> [Instructions for the task]: Begin your copy at the line that holds "Open the text color picker" and carry it through the final line of the data, writing out each line exactly and omitting pictures.

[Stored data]
Content starts

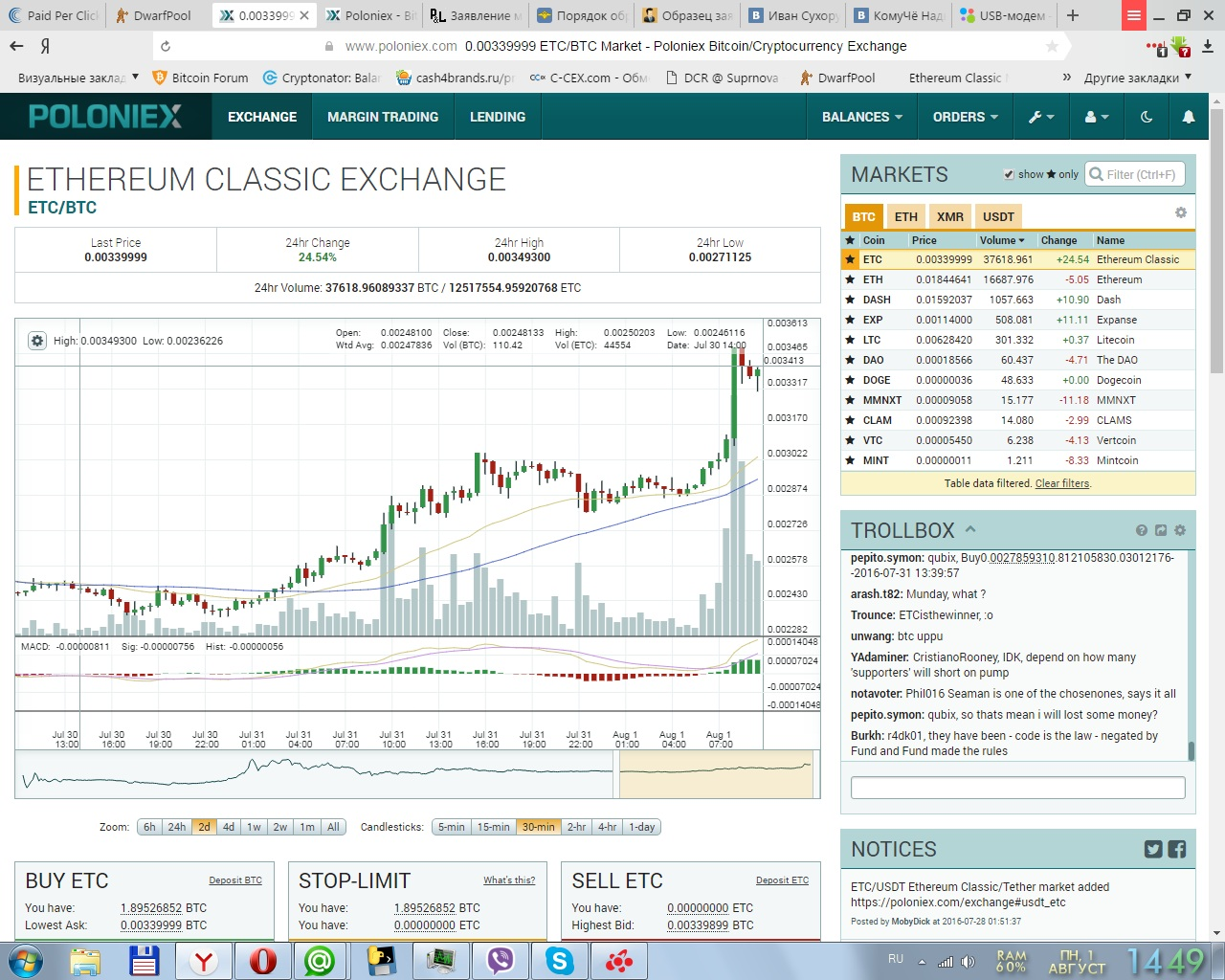1225x980 pixels.
Task: Toggle the 'show ★ only' checkbox
Action: point(1009,174)
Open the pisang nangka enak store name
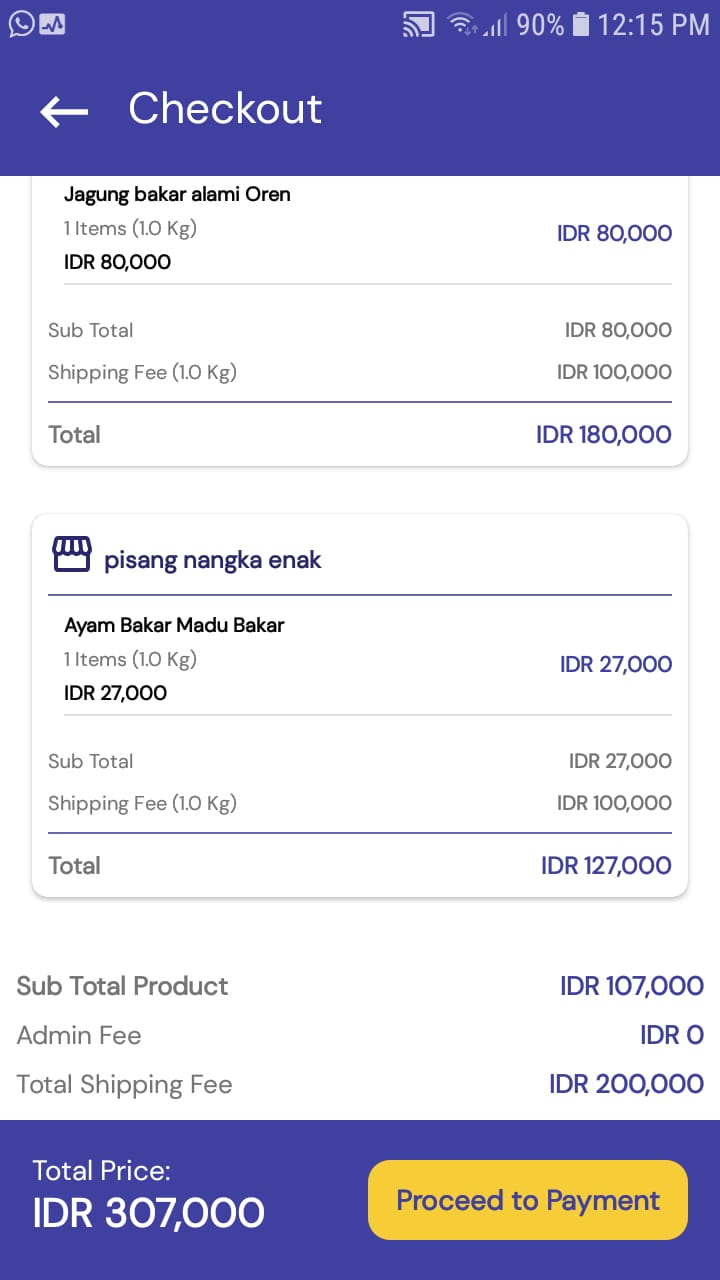 [x=213, y=560]
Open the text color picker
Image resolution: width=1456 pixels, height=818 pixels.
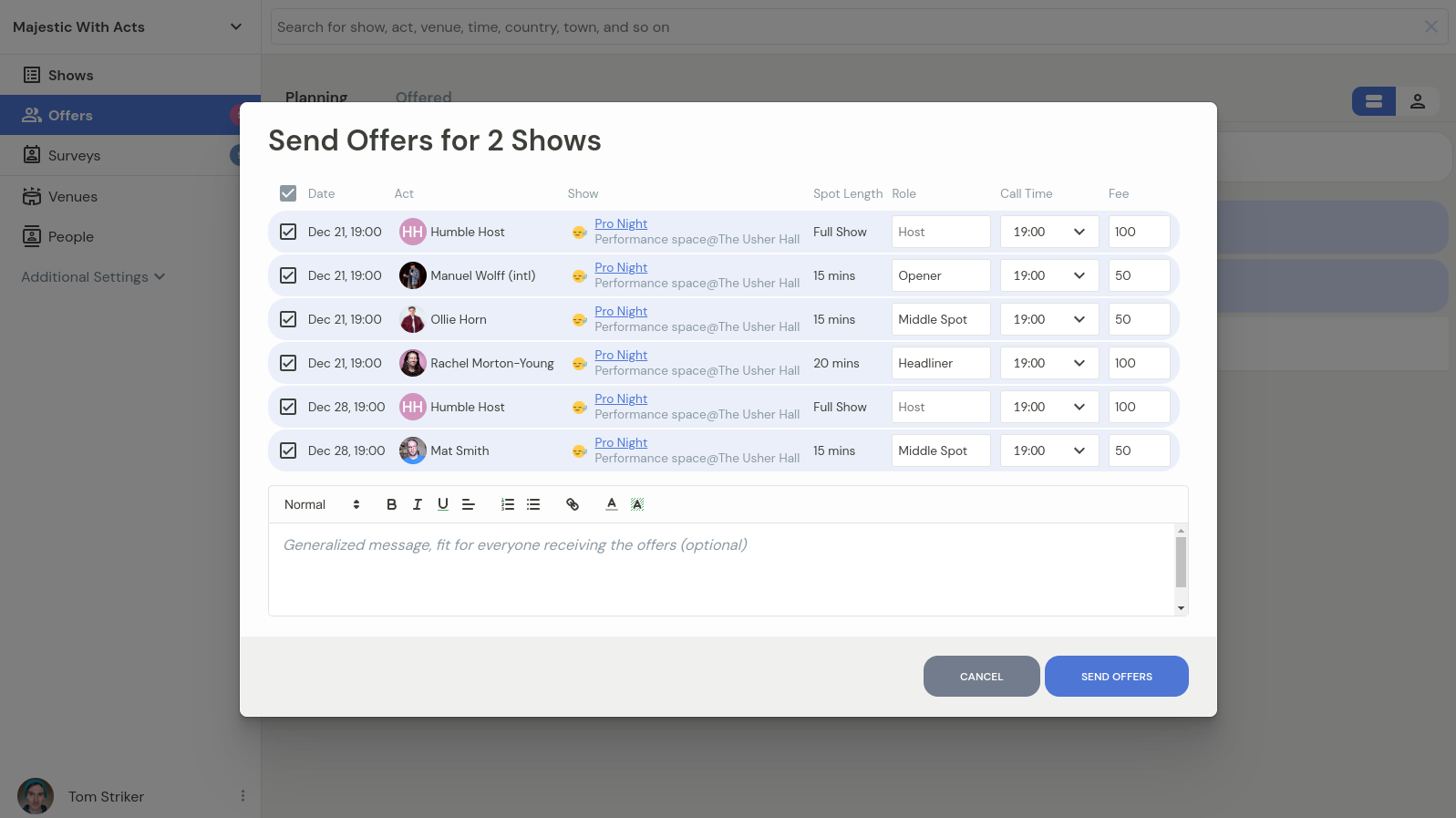pyautogui.click(x=612, y=504)
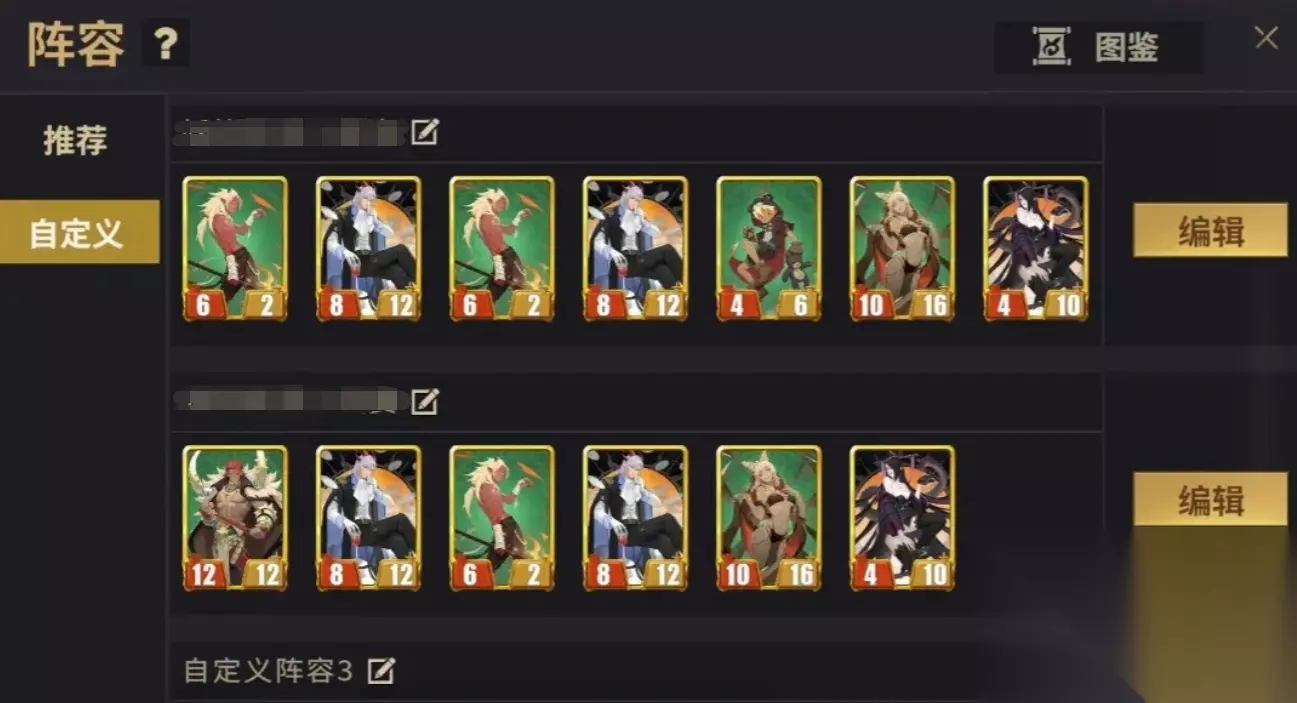Edit the name of 自定义阵容3
Screen dimensions: 1297x703
pos(380,670)
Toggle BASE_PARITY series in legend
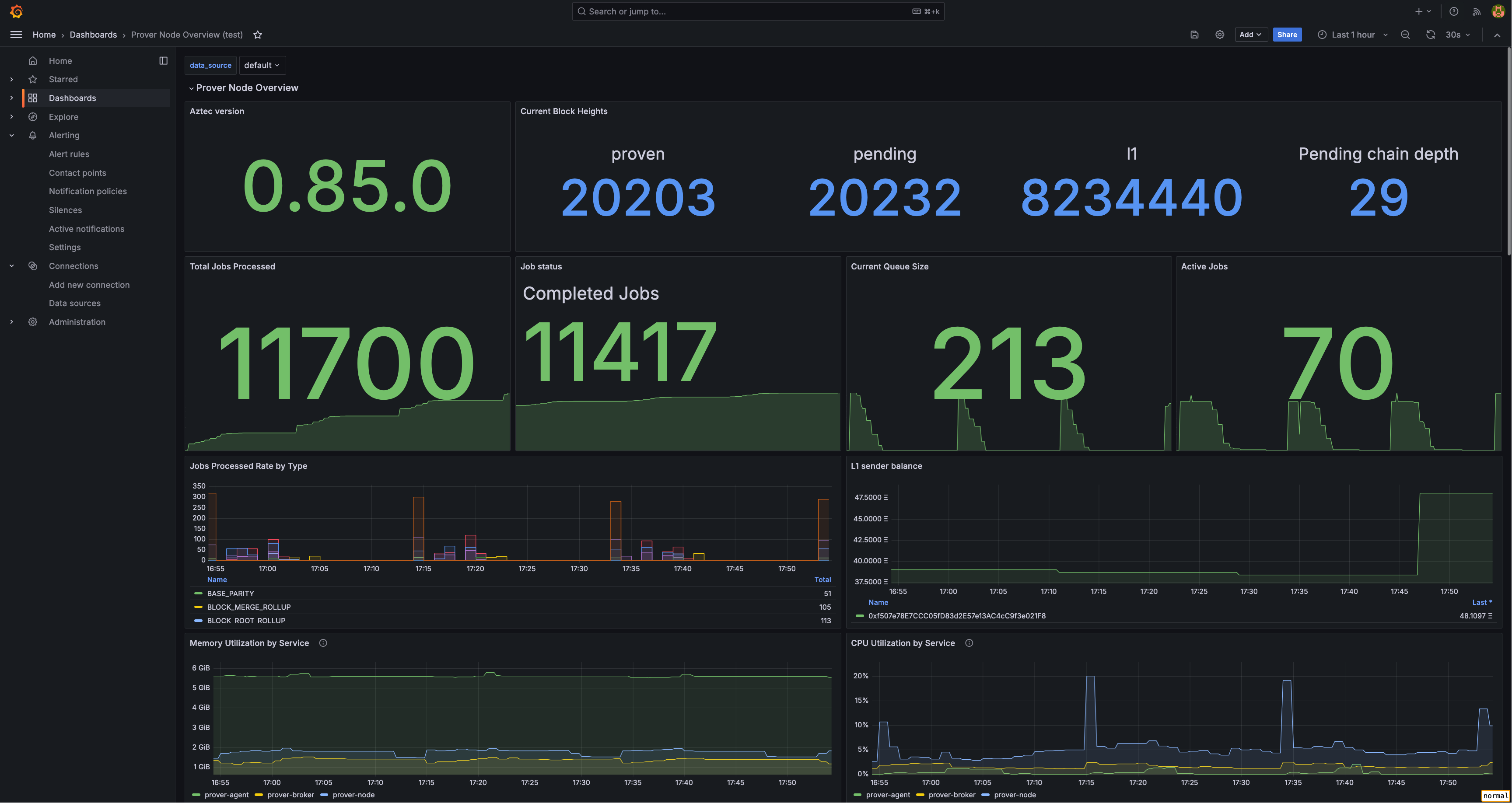This screenshot has width=1512, height=803. 230,594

Content ends

> [Answer box]:
Open the text color picker
Image resolution: width=1456 pixels, height=818 pixels.
pyautogui.click(x=612, y=504)
Edit the name of 自定义阵容3
Screen dimensions: 1297x703
pos(380,670)
Toggle BASE_PARITY series in legend
This screenshot has width=1512, height=803. 230,594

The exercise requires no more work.